* _Work instruction A_
List every organization named in the article on grain-free dog food and heart disease.
* _Work instruction B_
From the article on grain-free dog food and heart disease, copy the passage from "Grain-free dog food is" up to and including "of canine heart disease.".

* _Quoted passage_
....................
Click play to hear more about a potential link between grain-free pet food and canine heart disease.
Audio Transcript: Grain-Free Dog Food
By Erron Franklin SYRACUSE, N.Y. (NCC News) — The U.S. Food and Drug Administration (FDA) has issued a warning to pet owners and veterinary professionals about reports of a potential link between grain-free dog food and canine dilated cardiomyopathy.
Recent reports are raising concerns because canine heart disease is normally found in a larger and giant breed of dogs; however, the latest cases are showing that smaller and medium sized dogs are being diagnosed with the illness.
Grain-free dog food is being looked at as a potential cause of the disease. Dog food labeled as ‘grain-free’ is often packed with high levels of legumes or potatoes but it is not yet known how these ingredients are linked to cases of canine heart disease, according to the FDA.
Reports from the veterinary cardiology community indicate that, from months to years, the dogs consistently ate these ‘grain-free’ foods as their primary source of nutrition.
Taryn Schawillie, of Central New York, owns two jack russell terriers and had no idea about the recent cases of canine heart disease.
“If I knew that the link between heart disease and dogs and grain free dog food were being investigated, it would absolutely change the decisions I would make when I buy dog food,” she said. “My dog’s health is the most important thing.”
The FDA has been in contact with pet food manufacturers to discuss these reports and to help further the investigation.
In a statement to NCC News, Petco, one of the nation’s major pet supply chains says, “The FDA has not identified a definitive cause of the reported health conditions and neither the FDA nor our suppliers have recommended a recall… We will continue to monitor the situation closely for any new information and will always share what we know with our customers.”
Pet owners and veterinary professionals who suspect a dog may have developed canine heart disease as a result of its diet are being urged contact the FDA using their electronic Safety Reporting Portal.
....................
* _Supplied information_
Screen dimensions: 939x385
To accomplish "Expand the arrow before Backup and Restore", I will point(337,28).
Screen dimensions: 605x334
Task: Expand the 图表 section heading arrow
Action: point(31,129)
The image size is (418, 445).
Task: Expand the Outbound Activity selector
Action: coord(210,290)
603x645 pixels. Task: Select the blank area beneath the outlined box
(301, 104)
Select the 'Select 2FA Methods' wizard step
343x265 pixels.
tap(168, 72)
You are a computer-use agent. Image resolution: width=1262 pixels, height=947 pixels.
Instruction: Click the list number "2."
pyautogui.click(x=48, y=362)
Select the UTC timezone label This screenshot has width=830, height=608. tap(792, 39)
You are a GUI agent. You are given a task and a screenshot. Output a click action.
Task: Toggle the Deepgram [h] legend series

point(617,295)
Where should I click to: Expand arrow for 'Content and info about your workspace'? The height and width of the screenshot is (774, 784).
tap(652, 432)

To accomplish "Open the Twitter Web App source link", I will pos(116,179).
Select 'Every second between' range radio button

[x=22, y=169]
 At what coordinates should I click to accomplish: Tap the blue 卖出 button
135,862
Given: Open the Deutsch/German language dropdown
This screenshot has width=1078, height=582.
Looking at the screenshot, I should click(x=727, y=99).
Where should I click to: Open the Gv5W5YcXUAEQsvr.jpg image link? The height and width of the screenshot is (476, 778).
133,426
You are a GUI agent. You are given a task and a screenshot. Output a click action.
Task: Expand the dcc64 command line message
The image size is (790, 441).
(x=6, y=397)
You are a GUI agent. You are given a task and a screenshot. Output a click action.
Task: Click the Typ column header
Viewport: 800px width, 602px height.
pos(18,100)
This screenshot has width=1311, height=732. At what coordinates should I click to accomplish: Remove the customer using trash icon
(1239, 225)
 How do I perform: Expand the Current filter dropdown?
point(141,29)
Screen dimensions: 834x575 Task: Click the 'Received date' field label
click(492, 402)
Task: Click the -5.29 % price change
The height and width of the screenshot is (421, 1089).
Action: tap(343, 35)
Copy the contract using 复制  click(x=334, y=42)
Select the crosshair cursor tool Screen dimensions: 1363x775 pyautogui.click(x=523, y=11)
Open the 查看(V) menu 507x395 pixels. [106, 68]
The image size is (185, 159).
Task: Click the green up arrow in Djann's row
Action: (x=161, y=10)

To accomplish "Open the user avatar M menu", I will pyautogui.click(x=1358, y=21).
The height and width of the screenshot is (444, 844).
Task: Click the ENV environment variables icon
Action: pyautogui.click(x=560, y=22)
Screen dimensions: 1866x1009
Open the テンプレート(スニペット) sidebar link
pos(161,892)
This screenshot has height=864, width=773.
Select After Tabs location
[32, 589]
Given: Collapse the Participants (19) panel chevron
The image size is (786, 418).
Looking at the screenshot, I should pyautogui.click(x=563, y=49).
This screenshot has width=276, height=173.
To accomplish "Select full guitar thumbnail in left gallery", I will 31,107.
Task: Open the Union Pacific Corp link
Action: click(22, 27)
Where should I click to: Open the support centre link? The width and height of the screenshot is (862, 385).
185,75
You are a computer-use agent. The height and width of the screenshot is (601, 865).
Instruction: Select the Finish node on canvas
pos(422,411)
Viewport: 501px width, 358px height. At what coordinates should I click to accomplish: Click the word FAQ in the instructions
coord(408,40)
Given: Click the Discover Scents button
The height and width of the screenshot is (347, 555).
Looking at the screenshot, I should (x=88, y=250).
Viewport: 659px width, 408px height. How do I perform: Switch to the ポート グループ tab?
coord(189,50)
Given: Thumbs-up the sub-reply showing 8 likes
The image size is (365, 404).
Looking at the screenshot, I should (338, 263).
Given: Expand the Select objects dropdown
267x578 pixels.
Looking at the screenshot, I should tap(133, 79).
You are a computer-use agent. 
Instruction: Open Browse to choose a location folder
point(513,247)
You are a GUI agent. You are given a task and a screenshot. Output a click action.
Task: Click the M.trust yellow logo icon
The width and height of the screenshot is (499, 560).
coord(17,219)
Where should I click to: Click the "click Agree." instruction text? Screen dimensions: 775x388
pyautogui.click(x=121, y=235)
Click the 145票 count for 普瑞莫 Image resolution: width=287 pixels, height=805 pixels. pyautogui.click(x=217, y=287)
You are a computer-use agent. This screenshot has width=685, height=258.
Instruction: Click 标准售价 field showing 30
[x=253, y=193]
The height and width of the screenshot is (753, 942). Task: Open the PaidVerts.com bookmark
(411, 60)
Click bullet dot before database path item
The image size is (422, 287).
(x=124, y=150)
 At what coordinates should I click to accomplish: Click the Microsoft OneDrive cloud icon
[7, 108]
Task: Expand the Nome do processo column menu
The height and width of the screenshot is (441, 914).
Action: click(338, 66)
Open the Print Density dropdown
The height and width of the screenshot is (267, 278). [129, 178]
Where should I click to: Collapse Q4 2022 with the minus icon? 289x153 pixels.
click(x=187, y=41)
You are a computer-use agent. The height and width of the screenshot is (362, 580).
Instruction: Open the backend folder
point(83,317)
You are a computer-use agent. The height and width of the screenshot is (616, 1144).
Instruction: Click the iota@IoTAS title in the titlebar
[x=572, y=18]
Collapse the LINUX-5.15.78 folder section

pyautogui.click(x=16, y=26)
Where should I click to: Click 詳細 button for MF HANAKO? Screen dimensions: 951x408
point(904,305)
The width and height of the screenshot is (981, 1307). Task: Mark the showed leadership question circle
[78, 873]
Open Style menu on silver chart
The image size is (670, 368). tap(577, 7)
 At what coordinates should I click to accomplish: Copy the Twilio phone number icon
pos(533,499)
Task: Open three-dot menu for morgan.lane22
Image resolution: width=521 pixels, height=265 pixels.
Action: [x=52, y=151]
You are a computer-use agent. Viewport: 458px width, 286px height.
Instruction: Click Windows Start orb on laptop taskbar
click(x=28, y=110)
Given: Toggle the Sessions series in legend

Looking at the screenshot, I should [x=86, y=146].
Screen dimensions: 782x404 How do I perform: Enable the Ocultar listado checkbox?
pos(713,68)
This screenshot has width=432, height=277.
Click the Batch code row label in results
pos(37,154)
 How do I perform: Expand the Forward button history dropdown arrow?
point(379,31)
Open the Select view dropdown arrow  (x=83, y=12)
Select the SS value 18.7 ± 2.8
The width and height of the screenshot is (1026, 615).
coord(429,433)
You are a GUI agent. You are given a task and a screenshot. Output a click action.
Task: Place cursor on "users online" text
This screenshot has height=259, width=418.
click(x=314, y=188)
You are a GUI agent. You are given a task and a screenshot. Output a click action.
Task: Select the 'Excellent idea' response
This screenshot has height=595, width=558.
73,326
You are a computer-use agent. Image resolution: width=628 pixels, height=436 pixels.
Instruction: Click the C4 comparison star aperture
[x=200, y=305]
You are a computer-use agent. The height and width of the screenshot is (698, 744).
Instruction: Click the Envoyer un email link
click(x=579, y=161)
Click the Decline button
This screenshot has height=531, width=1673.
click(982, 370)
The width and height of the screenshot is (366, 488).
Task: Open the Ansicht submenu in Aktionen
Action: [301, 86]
....................
* _Exercise solution A_
U.S. Food and Drug Administration (FDA), NCC News, Petco

* _Exercise solution B_
Grain-free dog food is being looked at as a potential cause of the disease. Dog food labeled as ‘grain-free’ is often packed with high levels of legumes or potatoes but it is not yet known how these ingredients are linked to cases of canine heart disease, according to the FDA.
Reports from the veterinary cardiology community indicate that, from months to years, the dogs consistently ate these ‘grain-free’ foods as their primary source of nutrition.
Taryn Schawillie, of Central New York, owns two jack russell terriers and had no idea about the recent cases of canine heart disease.